Given exercise:
Arrange the lines of the records below as a numbered list, leaving out any blank lines.

Click-target data:
■ ■ ■ ■

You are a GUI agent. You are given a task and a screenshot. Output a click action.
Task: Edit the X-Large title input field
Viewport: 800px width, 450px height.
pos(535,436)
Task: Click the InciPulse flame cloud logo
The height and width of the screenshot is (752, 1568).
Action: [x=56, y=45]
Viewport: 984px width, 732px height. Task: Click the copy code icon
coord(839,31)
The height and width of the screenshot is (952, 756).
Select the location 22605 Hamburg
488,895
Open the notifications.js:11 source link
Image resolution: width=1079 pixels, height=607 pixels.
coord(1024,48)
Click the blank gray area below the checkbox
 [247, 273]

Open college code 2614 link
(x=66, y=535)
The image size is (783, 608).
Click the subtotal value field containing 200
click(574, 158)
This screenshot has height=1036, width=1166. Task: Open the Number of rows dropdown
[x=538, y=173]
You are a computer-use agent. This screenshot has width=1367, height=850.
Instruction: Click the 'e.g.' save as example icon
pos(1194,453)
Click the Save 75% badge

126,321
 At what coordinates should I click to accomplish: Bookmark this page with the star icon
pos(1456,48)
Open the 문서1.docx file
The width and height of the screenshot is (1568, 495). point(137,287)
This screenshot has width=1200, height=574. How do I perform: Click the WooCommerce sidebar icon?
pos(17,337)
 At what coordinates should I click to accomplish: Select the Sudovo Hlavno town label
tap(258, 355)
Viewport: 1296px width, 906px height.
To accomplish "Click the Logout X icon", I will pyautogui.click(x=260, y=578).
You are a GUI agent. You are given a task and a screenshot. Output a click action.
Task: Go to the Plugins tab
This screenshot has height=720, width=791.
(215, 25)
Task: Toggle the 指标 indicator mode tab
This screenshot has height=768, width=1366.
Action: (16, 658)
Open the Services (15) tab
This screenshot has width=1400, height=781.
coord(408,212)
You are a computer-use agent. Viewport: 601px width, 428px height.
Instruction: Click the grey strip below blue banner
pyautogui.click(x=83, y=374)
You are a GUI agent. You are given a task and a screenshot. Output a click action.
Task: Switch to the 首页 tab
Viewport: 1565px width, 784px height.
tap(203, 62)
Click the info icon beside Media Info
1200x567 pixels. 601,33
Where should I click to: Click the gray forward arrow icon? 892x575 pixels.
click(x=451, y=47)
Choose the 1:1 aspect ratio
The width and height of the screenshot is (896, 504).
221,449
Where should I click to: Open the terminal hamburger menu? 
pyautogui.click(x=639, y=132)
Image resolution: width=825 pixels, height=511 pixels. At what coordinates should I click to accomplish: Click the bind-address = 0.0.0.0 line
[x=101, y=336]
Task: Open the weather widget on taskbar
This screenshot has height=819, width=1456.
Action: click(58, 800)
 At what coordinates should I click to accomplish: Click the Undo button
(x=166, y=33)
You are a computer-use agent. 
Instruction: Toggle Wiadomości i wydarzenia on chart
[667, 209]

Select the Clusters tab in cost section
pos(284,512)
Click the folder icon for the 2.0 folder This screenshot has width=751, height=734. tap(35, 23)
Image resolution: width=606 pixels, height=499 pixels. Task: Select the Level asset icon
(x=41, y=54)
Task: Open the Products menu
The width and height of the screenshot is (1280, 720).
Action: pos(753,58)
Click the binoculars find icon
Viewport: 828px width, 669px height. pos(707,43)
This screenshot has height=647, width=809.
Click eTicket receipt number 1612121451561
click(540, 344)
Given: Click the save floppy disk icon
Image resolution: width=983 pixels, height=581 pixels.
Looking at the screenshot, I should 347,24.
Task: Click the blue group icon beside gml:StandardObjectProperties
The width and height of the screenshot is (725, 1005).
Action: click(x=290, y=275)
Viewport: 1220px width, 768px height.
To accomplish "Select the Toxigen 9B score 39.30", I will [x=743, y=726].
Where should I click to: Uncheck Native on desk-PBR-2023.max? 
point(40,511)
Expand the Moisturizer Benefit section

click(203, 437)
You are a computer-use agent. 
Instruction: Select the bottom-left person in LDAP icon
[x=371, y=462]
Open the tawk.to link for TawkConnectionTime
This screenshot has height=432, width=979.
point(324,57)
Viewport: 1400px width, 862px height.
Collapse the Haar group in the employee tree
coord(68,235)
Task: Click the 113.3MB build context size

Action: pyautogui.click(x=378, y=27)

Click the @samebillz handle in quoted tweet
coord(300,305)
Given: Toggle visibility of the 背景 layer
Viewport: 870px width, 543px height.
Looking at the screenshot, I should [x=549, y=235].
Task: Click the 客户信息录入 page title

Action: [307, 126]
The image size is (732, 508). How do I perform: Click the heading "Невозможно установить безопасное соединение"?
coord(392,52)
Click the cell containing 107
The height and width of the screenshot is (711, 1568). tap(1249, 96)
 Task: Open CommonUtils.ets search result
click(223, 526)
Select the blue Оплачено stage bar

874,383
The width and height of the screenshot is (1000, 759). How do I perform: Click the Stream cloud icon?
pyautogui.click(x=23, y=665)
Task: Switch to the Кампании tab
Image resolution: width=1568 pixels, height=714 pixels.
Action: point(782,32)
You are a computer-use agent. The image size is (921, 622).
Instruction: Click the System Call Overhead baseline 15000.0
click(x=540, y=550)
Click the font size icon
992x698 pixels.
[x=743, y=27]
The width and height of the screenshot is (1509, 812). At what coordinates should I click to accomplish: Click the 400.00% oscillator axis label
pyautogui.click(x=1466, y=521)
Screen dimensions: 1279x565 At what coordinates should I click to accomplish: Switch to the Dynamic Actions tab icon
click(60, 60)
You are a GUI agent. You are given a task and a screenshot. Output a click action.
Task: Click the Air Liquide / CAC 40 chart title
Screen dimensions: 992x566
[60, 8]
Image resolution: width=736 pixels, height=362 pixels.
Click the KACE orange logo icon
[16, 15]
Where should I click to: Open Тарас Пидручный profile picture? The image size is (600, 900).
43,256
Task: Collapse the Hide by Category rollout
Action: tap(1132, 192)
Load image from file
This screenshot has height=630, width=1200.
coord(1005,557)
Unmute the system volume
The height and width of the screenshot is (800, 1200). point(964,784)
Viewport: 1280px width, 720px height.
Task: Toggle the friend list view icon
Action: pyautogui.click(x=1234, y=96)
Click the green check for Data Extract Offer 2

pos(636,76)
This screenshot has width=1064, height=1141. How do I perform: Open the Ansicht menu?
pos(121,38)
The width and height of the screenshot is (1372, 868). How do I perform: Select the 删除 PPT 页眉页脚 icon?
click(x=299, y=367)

■ ■ ■ ■

Exercise answer:
1. You are a GUI agent. You are given a task and a screenshot. Output a click action.
2. Task: Edit the X-Large title input field
3. Viewport: 800px width, 450px height.
4. pos(535,436)
5. Task: Click the InciPulse flame cloud logo
6. The height and width of the screenshot is (752, 1568).
7. Action: [x=56, y=45]
8. Viewport: 984px width, 732px height. Task: Click the copy code icon
9. coord(839,31)
10. The height and width of the screenshot is (952, 756).
11. Select the location 22605 Hamburg
12. 488,895
13. Open the notifications.js:11 source link
14. Image resolution: width=1079 pixels, height=607 pixels.
15. coord(1024,48)
16. Click the blank gray area below the checkbox
17.  [247, 273]
18. Open college code 2614 link
19. (x=66, y=535)
20. The image size is (783, 608).
21. Click the subtotal value field containing 200
22. click(574, 158)
23. This screenshot has height=1036, width=1166. Task: Open the Number of rows dropdown
24. [x=538, y=173]
25. You are a computer-use agent. This screenshot has width=1367, height=850.
26. Instruction: Click the 'e.g.' save as example icon
27. pos(1194,453)
28. Click the Save 75% badge
29. 126,321
30.  At what coordinates should I click to accomplish: Bookmark this page with the star icon
31. pos(1456,48)
32. Open the 문서1.docx file
33. The width and height of the screenshot is (1568, 495). point(137,287)
34. This screenshot has width=1200, height=574. How do I perform: Click the WooCommerce sidebar icon?
35. pos(17,337)
36.  At what coordinates should I click to accomplish: Select the Sudovo Hlavno town label
37. tap(258, 355)
38. Viewport: 1296px width, 906px height.
39. To accomplish "Click the Logout X icon", I will pyautogui.click(x=260, y=578).
40. You are a GUI agent. You are given a task and a screenshot. Output a click action.
41. Task: Go to the Plugins tab
42. This screenshot has height=720, width=791.
43. (215, 25)
44. Task: Toggle the 指标 indicator mode tab
45. This screenshot has height=768, width=1366.
46. Action: (16, 658)
47. Open the Services (15) tab
48. This screenshot has width=1400, height=781.
49. coord(408,212)
50. You are a computer-use agent. Viewport: 601px width, 428px height.
51. Instruction: Click the grey strip below blue banner
52. pyautogui.click(x=83, y=374)
53. You are a GUI agent. You are given a task and a screenshot. Output a click action.
54. Task: Switch to the 首页 tab
55. Viewport: 1565px width, 784px height.
56. tap(203, 62)
57. Click the info icon beside Media Info
58. 1200x567 pixels. 601,33
59. Where should I click to: Click the gray forward arrow icon? 892x575 pixels.
60. click(x=451, y=47)
61. Choose the 1:1 aspect ratio
62. The width and height of the screenshot is (896, 504).
63. 221,449
64. Where should I click to: Open the terminal hamburger menu? 
65. pyautogui.click(x=639, y=132)
66. Image resolution: width=825 pixels, height=511 pixels. At what coordinates should I click to accomplish: Click the bind-address = 0.0.0.0 line
67. [x=101, y=336]
68. Task: Open the weather widget on taskbar
69. This screenshot has height=819, width=1456.
70. Action: click(58, 800)
71.  At what coordinates should I click to accomplish: Click the Undo button
72. (x=166, y=33)
73. You are a computer-use agent. 
74. Instruction: Toggle Wiadomości i wydarzenia on chart
75. [667, 209]
76. Select the Clusters tab in cost section
77. pos(284,512)
78. Click the folder icon for the 2.0 folder This screenshot has width=751, height=734. tap(35, 23)
79. Image resolution: width=606 pixels, height=499 pixels. Task: Select the Level asset icon
80. (x=41, y=54)
81. Task: Open the Products menu
82. The width and height of the screenshot is (1280, 720).
83. Action: pos(753,58)
84. Click the binoculars find icon
85. Viewport: 828px width, 669px height. pos(707,43)
86. This screenshot has height=647, width=809.
87. Click eTicket receipt number 1612121451561
88. click(540, 344)
89. Given: Click the save floppy disk icon
90. Image resolution: width=983 pixels, height=581 pixels.
91. Looking at the screenshot, I should 347,24.
92. Task: Click the blue group icon beside gml:StandardObjectProperties
93. The width and height of the screenshot is (725, 1005).
94. Action: click(x=290, y=275)
95. Viewport: 1220px width, 768px height.
96. To accomplish "Select the Toxigen 9B score 39.30", I will [x=743, y=726].
97. Where should I click to: Uncheck Native on desk-PBR-2023.max? 
98. point(40,511)
99. Expand the Moisturizer Benefit section
100. click(203, 437)
101. You are a computer-use agent. 
102. Instruction: Select the bottom-left person in LDAP icon
103. [x=371, y=462]
104. Open the tawk.to link for TawkConnectionTime
105. This screenshot has height=432, width=979.
106. point(324,57)
107. Viewport: 1400px width, 862px height.
108. Collapse the Haar group in the employee tree
109. coord(68,235)
110. Task: Click the 113.3MB build context size
111. Action: pyautogui.click(x=378, y=27)
112. Click the @samebillz handle in quoted tweet
113. coord(300,305)
114. Given: Toggle visibility of the 背景 layer
115. Viewport: 870px width, 543px height.
116. Looking at the screenshot, I should [x=549, y=235].
117. Task: Click the 客户信息录入 page title
118. Action: [307, 126]
119. The image size is (732, 508). How do I perform: Click the heading "Невозможно установить безопасное соединение"?
120. coord(392,52)
121. Click the cell containing 107
122. The height and width of the screenshot is (711, 1568). tap(1249, 96)
123.  Task: Open CommonUtils.ets search result
124. click(223, 526)
125. Select the blue Оплачено stage bar
126. 874,383
127. The width and height of the screenshot is (1000, 759). How do I perform: Click the Stream cloud icon?
128. pyautogui.click(x=23, y=665)
129. Task: Switch to the Кампании tab
130. Image resolution: width=1568 pixels, height=714 pixels.
131. Action: point(782,32)
132. You are a computer-use agent. The image size is (921, 622).
133. Instruction: Click the System Call Overhead baseline 15000.0
134. click(x=540, y=550)
135. Click the font size icon
136. 992x698 pixels.
137. [x=743, y=27]
138. The width and height of the screenshot is (1509, 812). At what coordinates should I click to accomplish: Click the 400.00% oscillator axis label
139. pyautogui.click(x=1466, y=521)
140. Screen dimensions: 1279x565 At what coordinates should I click to accomplish: Switch to the Dynamic Actions tab icon
141. click(60, 60)
142. You are a GUI agent. You are given a task and a screenshot. Output a click action.
143. Task: Click the Air Liquide / CAC 40 chart title
144. Screen dimensions: 992x566
145. [60, 8]
146. Image resolution: width=736 pixels, height=362 pixels.
147. Click the KACE orange logo icon
148. [16, 15]
149. Where should I click to: Open Тарас Пидручный profile picture? The image size is (600, 900).
150. 43,256
151. Task: Collapse the Hide by Category rollout
152. Action: tap(1132, 192)
153. Load image from file
154. This screenshot has height=630, width=1200.
155. coord(1005,557)
156. Unmute the system volume
157. The height and width of the screenshot is (800, 1200). point(964,784)
158. Viewport: 1280px width, 720px height.
159. Task: Toggle the friend list view icon
160. Action: pyautogui.click(x=1234, y=96)
161. Click the green check for Data Extract Offer 2
162. pos(636,76)
163. This screenshot has width=1064, height=1141. How do I perform: Open the Ansicht menu?
164. pos(121,38)
165. The width and height of the screenshot is (1372, 868). How do I perform: Select the 删除 PPT 页眉页脚 icon?
166. click(x=299, y=367)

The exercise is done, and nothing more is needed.